— Dataset entries —
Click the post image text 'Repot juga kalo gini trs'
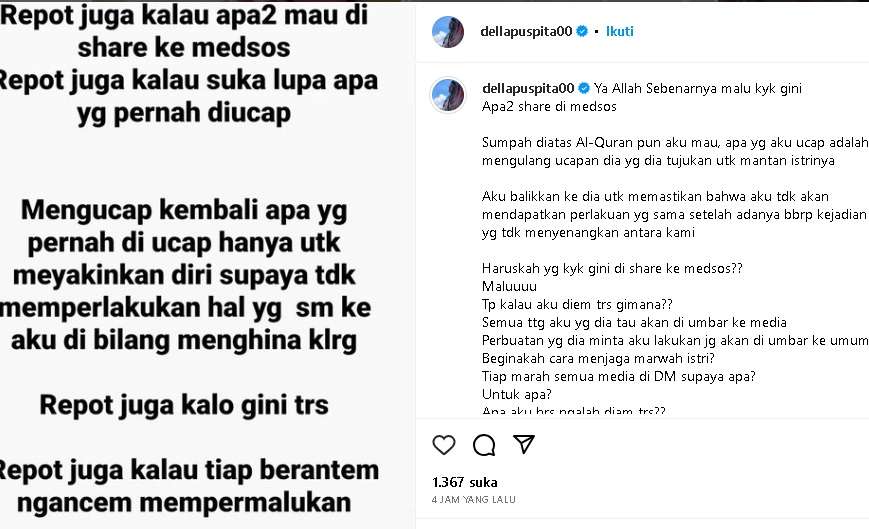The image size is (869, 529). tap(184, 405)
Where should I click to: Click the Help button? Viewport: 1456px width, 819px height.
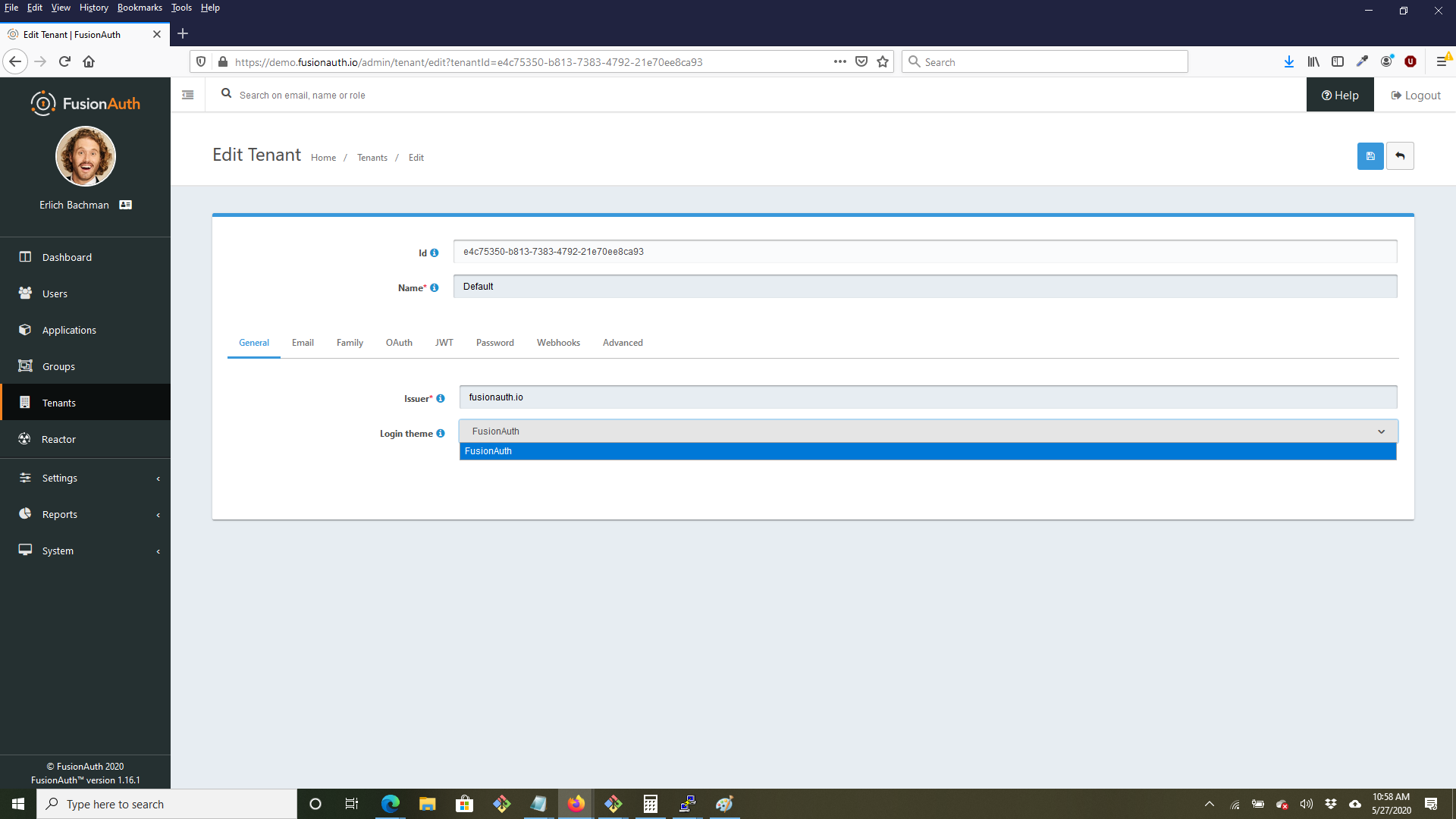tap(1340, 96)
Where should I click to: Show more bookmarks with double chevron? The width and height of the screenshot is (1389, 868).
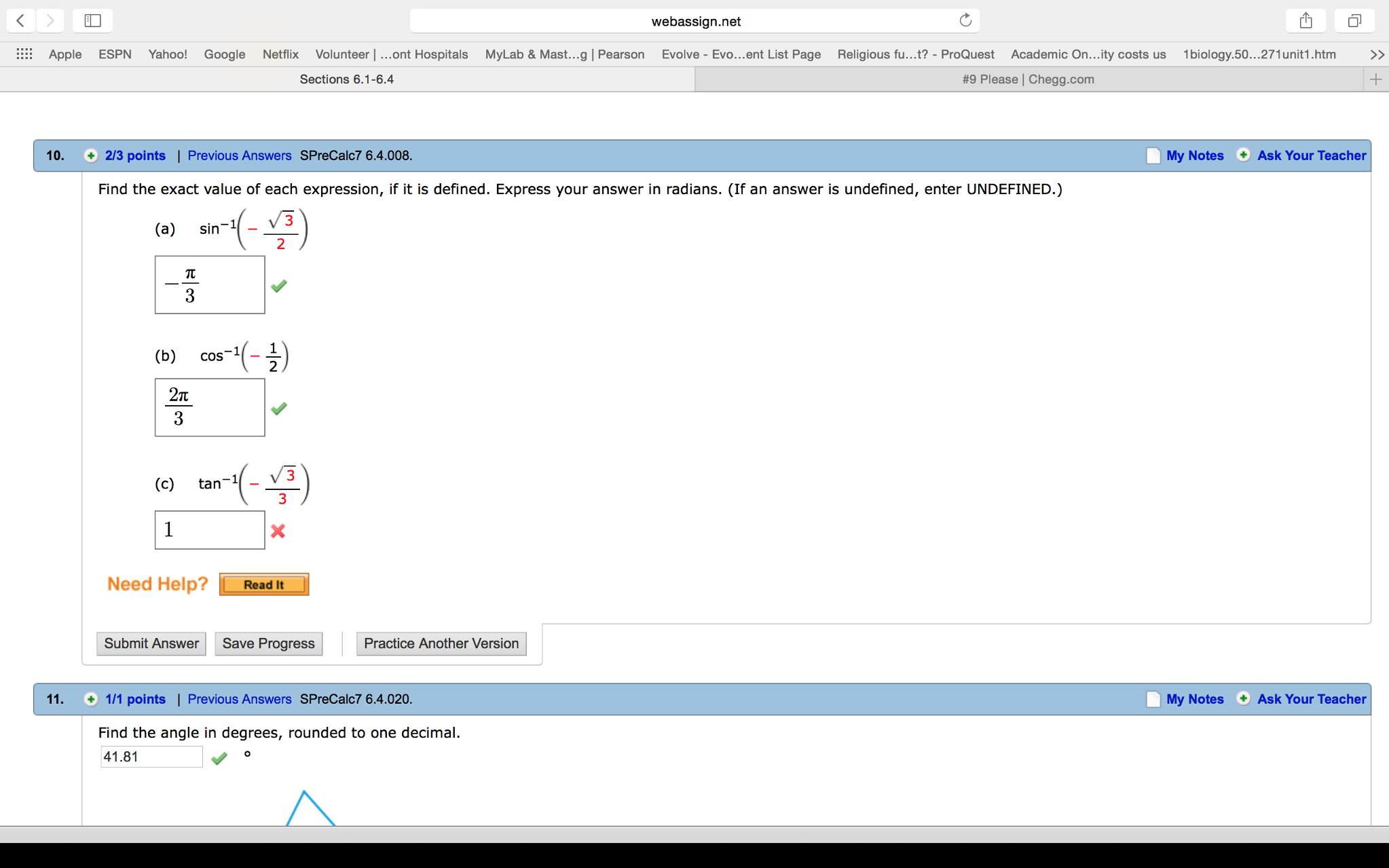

---

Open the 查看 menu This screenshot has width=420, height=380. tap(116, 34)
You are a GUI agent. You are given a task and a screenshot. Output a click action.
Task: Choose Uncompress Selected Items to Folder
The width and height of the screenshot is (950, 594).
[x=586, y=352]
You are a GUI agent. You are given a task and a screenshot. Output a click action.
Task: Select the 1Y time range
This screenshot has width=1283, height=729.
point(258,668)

— Short task —
Repeat the rows from the line with "Open the 查看" up to and including the line with "[x=586, y=352]", word for word.

— Complete answer —
Open the 查看 menu This screenshot has width=420, height=380. tap(116, 34)
You are a GUI agent. You are given a task and a screenshot. Output a click action.
Task: Choose Uncompress Selected Items to Folder
The width and height of the screenshot is (950, 594).
[x=586, y=352]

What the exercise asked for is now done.